[VITELLESCHI, Mutio?]. Directorium in exercitia spiritualia. (with) Epistolae praepositorum. (with) Index Generalis.

Antwerp, I-II) apud Joannem Meursium, III) apud Ioannem Meursium, 1635 [i.e., Amsterdam, Daniel and Louis III Elzevir for Jan Schipper, c.1653-71].


8vo. 3 works in 1, pp. 128 (xxiv); 448 (viii); 288, without final errata as often, probably indicating first issue. Roman letter, with Italic. Separate t-p to each with woodcut vignette with St Ignatius crowned by angels. Edges a bit dusty, very minor toning, the odd spot, paper flaw to lower blank margin of N2 and small damp stain to lower blank margin of one gathering of second. Good copies in contemporary vellum, dusty, yapp edges, titles elaborately inked to spine in red and gold (oxidized) with floral decorations and IHS monogram. C18 armorial bookplate ‘D. Henr. Ios. Rega. Med. Doc. Proff. Prim’ and finely engraved C17 bookplate of Petrus Ludovicus Danes Casletanus to front pastedown, C19 ex-dono label of Antonius Joannes Philippus Wemaer, C19 book label ‘Bib. F.F. Min. Cappuccinorum’ and stamp of Capuchins’ library of S. Maria Angelica in Bruges to ffep.

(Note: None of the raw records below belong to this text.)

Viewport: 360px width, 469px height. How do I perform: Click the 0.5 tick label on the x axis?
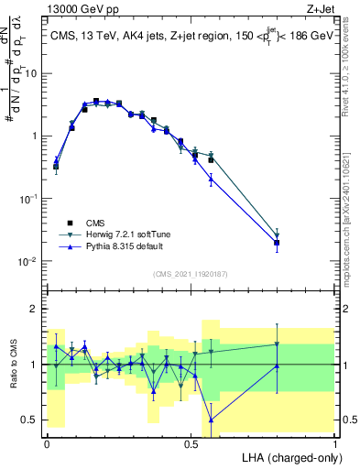(x=191, y=442)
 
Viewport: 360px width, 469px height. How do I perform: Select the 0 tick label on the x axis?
(x=47, y=442)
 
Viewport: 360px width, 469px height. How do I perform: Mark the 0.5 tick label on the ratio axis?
(x=31, y=420)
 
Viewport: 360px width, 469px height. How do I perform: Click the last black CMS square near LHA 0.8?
(x=277, y=243)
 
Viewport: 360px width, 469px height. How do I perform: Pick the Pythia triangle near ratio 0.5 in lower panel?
(x=212, y=420)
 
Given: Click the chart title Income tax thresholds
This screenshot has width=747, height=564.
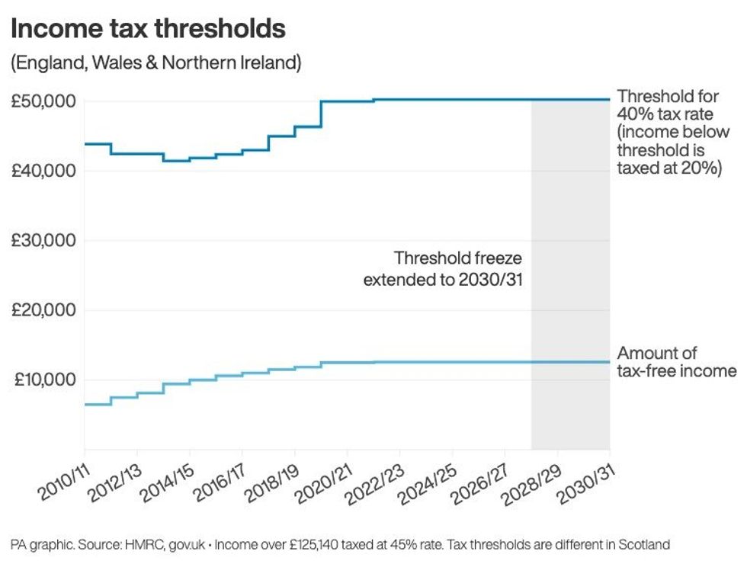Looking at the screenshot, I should (x=148, y=29).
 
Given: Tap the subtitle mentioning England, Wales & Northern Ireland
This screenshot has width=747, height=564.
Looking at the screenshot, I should (x=155, y=62).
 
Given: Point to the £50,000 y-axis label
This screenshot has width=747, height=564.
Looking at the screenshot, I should (x=43, y=101).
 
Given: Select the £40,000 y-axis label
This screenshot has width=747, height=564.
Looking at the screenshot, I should (x=43, y=171).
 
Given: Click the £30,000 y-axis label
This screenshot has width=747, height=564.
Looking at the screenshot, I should (x=43, y=241).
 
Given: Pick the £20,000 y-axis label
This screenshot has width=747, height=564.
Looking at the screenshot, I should (x=43, y=310).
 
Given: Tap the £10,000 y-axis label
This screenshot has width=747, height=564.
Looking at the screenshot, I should (x=43, y=380).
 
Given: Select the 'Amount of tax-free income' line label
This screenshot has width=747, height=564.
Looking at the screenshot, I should (x=676, y=362).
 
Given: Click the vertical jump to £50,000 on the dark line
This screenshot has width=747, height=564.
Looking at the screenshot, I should (x=321, y=114).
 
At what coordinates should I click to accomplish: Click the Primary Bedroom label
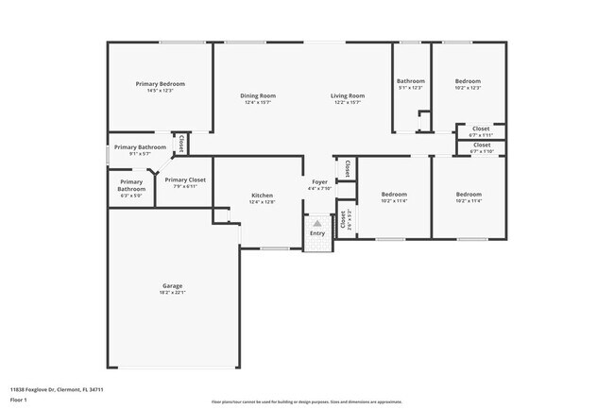coord(159,84)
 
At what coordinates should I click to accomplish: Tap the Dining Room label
coord(258,95)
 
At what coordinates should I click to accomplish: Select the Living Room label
coord(348,95)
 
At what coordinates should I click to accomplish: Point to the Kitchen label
coord(262,196)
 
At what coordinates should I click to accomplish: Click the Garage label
coord(172,285)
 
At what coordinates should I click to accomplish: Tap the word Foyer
coord(320,181)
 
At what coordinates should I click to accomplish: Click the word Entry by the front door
coord(317,233)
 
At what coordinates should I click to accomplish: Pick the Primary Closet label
coord(185,179)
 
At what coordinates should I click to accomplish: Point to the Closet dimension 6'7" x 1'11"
coord(481,135)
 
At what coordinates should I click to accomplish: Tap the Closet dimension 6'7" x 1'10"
coord(481,151)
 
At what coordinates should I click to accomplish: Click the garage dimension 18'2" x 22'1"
coord(172,293)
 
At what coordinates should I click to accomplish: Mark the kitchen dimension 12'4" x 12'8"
coord(262,202)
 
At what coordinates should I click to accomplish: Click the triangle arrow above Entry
coord(317,224)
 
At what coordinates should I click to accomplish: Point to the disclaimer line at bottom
coord(306,401)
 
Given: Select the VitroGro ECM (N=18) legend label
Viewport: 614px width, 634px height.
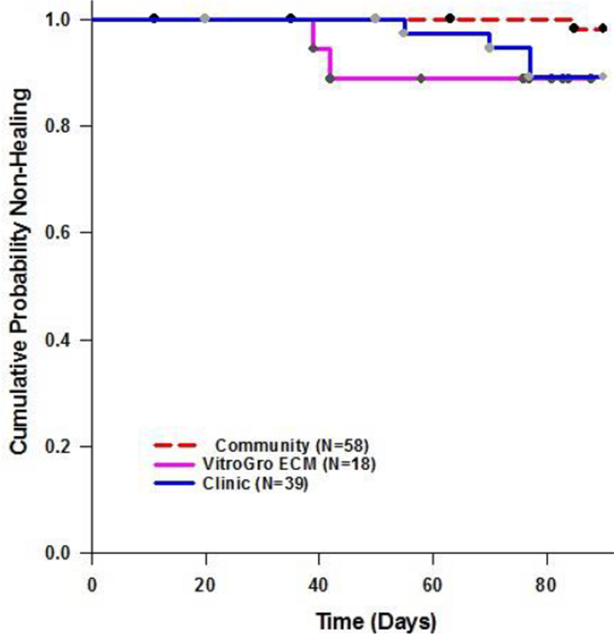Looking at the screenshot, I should (268, 464).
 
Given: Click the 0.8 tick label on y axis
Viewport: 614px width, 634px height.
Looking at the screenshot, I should (68, 126).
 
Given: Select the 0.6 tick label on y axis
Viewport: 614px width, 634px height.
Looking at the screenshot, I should (68, 233).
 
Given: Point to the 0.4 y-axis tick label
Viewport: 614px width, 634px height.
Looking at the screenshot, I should (68, 339).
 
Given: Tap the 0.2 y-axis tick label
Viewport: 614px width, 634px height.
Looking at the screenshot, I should (68, 446).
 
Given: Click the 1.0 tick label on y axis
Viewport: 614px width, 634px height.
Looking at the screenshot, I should (68, 19).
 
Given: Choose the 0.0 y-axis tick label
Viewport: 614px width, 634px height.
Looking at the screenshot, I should (68, 553).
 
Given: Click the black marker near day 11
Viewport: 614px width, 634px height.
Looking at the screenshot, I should (154, 18).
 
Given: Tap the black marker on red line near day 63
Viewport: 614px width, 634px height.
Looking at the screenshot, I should (450, 18).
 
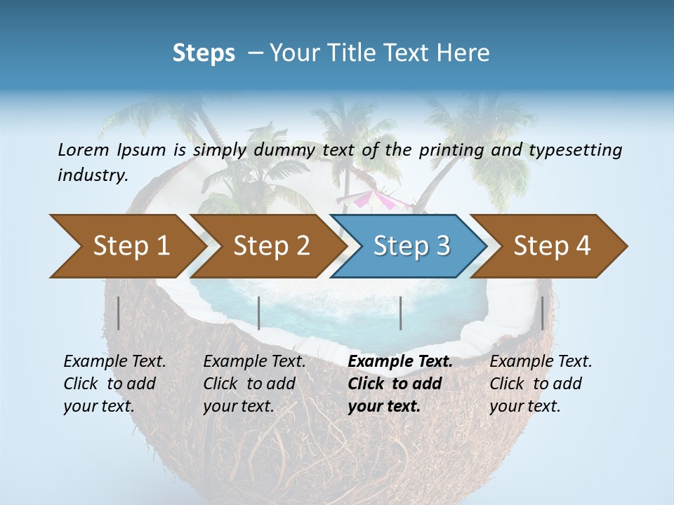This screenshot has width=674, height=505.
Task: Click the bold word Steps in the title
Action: point(204,53)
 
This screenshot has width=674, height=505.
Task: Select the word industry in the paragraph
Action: point(93,175)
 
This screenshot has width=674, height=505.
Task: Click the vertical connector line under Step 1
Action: point(118,313)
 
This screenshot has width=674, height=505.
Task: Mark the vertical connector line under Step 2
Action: point(259,313)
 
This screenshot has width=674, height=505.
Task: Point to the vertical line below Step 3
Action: point(400,313)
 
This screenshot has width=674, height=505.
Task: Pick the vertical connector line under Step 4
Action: point(542,313)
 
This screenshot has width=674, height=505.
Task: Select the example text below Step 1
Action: point(114,384)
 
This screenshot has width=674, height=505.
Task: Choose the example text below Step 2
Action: point(254,384)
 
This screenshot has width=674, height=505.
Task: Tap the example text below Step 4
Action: point(541,384)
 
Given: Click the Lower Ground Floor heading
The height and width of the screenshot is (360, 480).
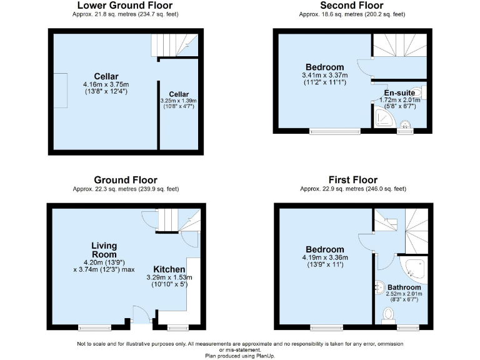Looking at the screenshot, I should [125, 6].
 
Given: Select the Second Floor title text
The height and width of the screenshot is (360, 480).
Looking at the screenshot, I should [352, 6].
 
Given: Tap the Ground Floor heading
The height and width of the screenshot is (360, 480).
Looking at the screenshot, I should [126, 180].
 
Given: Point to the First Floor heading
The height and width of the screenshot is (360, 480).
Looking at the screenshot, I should [352, 180].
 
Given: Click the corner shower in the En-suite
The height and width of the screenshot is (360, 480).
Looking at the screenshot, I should [383, 118].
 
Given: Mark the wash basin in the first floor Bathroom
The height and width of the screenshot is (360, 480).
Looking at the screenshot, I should [379, 287].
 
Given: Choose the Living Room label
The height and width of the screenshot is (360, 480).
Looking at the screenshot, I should [104, 250].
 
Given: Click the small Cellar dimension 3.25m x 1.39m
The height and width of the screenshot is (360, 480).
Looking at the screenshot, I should [179, 101].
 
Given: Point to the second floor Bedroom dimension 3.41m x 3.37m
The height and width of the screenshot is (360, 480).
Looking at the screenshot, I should [324, 75].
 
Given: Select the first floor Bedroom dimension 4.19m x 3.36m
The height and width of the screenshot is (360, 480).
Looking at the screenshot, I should [324, 257].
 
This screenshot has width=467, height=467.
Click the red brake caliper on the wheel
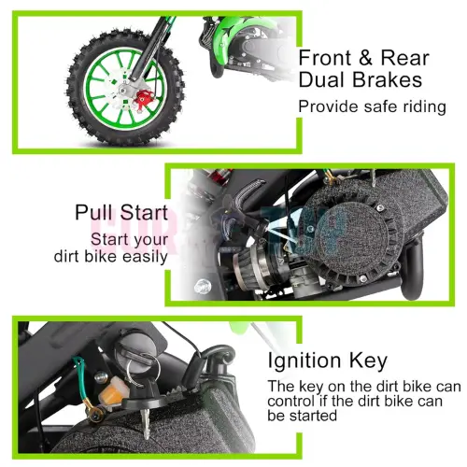144,98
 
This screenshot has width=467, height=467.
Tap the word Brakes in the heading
388,79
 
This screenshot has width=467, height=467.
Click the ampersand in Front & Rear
365,58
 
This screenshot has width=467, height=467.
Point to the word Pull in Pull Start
94,212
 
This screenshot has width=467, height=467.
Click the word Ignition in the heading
304,361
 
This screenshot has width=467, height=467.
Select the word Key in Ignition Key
368,361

Good copies of these forged editions of three major Jesuit works probably compiled by Mutio Vitelleschi (1563-1645). He was the Sixth Superior General of the Society of Jesus, and professor of theology, philosophy and logic at Roman Collegia. These three works gathered together important texts for the continuing education of Jesuits worldwide, as reliable, approved reference manuals. ‘Directorium’ is an introduction to the meaning, purpose and techniques for undertaking St Ignatius’s spiritual exercises and meditation, spanning the course of a four-week retreat, on Christ’s life and suffering. The ‘Epistolae’ is a collection of letters from major figures of the Order (St Ignatius, Aquaviva, Mercuriano, Borgia, Laines and Vitelleschi) to superiors and members on theology and the Jesuits’ spiritual mission. The third work, a detailed ‘Index generalis’ of the ‘Institutiones’, reveals the original context of these works, part of a 16-volume series called ‘Corpus institutionum societatis Jesu’. Separately printed, they were found as stand-alone or bound, as in this case, in a sammelband of two or three. Whilst the first edition of the ‘Corpus’ was published by Jan Meurs in 1635, the present copies were published two to three decades later by Jan Schipper in Amsterdam, without the license of the Society of Jesus. A distinction is the spelling ‘Joannem’ with a J on the t-ps of the first and second, as well as the woodcut vignette of St Ignatius with the Latin motto on all three. Two theories have been put forward. First, a copy of the 1635 edition was seized in England during the Cromwellian era and sent to Amsterdam (Sommervogel V, 81, add.); or second, according to a Jesuit’s account from the 1660s, copies of the original were found on board a Portuguese ship bound for Brazil, captured and taken to Holland during the Dutch-Portuguese War (1653-57) (Begheyn, ‘De Elzeviers’, 65). Because Schipper often employed other printers for his publications, and on the basis of a close analysis of initials and ornaments, this edition has been attributed to the press of Daniel and/or Louis III Elzevir in the years 1653-71 (Miert, ‘Een onopgemerkte’, 131-38; Impe, ‘Corpus’). The pirated edition was probably intended for the Low Countries, where the Jesuits were flourishing; the early ownership of this copy can indeed be traced to Leuven. An important sammelband with editions of special bibliographical interest for Elzevir collectors—unnoticed by Willems.

This volume was once in the library of Petrus Ludovicus Danes Casletanus (1683-1736), professor of theology, influenced by Scholasticism, at Leuven in the 1730s. The following owner, Henri-Joseph Rega (1690-1754), was a Dutch physician, rector at Leuven. His interest in Jesuit theology probably urged him to take sides against the spreading Jansenism, which led to a fall in student numbers. In the C19, it belonged to Antonius Joannes Philippus Wemaer, professor of Physics at Ghent, and to the convent of the Capuchins in Bruges.

I) Backer-Sommervogel V, 81. Not in Willems.II) Backer-Sommervogel V, 81. Not in Willems.III) Backer-Sommervogel V, 81. Not in Willems. P. Begheyn, ‘De Elzeviers en de jezuïeten’, in Boekverkopers van Europa, ed. B.P.M. Dongelmans et al. (Zutphen, 2000), 59-76; L. van Miert, ‘Een onopgemerkte Elzevier-druk?’, Het Boek, 1923, 131-38; S. van Impe, ‘Corpus institutionum societatis Jesu’, in Jesuit Books in the Low Countries, 1540-1773, ed. P. Begheyn et al (Leuven, 2009).